Jbreezy said:Homework Statement
I want the surface area of Revolution about x from [-2,2] of y = |x|
So I want to know if I can take it x from [0,2] and just multiply this result by 2?
Homework Equations
The Attempt at a Solution
Set up
dy/dx = (5/(2√x))
S = 2 ∏ ∫ 5x^1/2(√ 1 +((5/(2√x))^2)
from x = 0 , to x = 2. Then multiply this result by 2? Is this OK to do?
The surface area of revolution refers to the total area of a three-dimensional figure obtained by rotating a two-dimensional shape around a given axis. This is often used in mathematics and engineering to calculate the surface area of objects such as cones, cylinders, and spheres.
The surface area of revolution can be calculated using integral calculus. The formula for calculating the surface area of revolution is 2π∫f(x)√(1+(f'(x))^2)dx, where f(x) is the function defining the shape of the rotated figure and f'(x) is its derivative.
The surface area of revolution has many real-world applications, such as in architecture for calculating the surface area of domes and arches, in manufacturing for determining the amount of material needed to create a curved surface, and in physics for calculating the surface area of objects in motion.

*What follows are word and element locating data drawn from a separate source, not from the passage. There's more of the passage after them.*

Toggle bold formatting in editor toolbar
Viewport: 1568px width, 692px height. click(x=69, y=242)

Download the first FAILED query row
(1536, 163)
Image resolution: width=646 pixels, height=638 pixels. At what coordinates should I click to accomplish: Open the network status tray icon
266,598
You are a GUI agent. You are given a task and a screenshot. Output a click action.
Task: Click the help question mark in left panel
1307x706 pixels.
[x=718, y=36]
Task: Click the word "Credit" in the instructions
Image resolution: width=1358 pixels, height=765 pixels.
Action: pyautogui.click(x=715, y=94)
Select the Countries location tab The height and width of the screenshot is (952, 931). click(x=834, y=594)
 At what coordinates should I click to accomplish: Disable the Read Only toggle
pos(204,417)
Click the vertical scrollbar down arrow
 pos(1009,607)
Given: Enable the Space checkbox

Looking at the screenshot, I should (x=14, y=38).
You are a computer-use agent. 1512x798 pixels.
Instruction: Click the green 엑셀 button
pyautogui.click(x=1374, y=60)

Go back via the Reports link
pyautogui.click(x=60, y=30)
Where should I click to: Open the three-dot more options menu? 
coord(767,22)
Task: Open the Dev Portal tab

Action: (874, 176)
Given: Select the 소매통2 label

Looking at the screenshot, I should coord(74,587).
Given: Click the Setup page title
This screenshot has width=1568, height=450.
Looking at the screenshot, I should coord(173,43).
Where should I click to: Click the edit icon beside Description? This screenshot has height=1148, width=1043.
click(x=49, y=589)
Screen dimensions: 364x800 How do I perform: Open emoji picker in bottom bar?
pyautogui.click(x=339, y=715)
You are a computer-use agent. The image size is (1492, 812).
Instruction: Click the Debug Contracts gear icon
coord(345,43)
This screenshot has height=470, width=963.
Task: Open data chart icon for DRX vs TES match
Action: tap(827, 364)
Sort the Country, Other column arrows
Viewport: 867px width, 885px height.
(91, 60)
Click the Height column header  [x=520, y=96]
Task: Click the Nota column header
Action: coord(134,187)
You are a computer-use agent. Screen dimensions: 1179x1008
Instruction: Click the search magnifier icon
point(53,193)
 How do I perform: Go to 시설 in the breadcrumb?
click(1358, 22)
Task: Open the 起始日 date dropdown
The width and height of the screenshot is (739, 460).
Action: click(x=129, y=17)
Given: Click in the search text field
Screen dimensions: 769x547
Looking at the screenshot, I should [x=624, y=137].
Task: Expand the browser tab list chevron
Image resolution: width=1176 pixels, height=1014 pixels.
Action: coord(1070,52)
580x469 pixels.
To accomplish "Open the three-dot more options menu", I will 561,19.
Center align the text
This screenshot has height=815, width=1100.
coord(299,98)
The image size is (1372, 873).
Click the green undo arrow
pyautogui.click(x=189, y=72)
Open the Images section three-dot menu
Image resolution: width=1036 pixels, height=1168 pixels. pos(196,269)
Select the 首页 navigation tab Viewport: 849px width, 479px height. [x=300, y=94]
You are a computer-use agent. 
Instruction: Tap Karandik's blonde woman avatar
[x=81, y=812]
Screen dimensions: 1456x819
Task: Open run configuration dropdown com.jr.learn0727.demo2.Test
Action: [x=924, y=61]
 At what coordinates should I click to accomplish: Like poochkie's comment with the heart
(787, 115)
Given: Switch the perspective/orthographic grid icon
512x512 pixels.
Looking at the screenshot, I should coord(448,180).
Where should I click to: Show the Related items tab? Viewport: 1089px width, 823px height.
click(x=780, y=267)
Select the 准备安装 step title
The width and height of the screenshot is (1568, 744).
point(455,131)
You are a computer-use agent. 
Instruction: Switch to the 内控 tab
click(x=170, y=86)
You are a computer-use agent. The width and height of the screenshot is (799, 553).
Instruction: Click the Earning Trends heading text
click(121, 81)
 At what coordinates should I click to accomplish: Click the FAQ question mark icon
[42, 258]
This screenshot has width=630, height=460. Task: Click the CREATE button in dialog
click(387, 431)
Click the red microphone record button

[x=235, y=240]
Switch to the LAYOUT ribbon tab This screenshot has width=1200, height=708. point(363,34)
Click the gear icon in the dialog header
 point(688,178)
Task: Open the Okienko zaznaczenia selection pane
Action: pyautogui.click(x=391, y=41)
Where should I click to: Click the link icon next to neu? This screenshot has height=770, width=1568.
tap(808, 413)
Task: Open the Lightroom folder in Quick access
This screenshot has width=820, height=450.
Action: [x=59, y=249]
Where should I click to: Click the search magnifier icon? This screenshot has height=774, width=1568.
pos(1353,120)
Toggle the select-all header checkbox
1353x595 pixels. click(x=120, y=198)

The shape of the original two-dimensional figure has a direct impact on the surface area of revolution. For example, a cylinder with a larger base will have a larger surface area of revolution than one with a smaller base. This is because the shape of the two-dimensional figure determines the curvature and dimensions of the three-dimensional figure.
One limitation when calculating the surface area of revolution is that it can only be applied to objects with rotational symmetry. This means that the shape of the object must be able to be rotated around a given axis without changing. Additionally, the integration required for the calculation can be complex and time-consuming for more intricate shapes.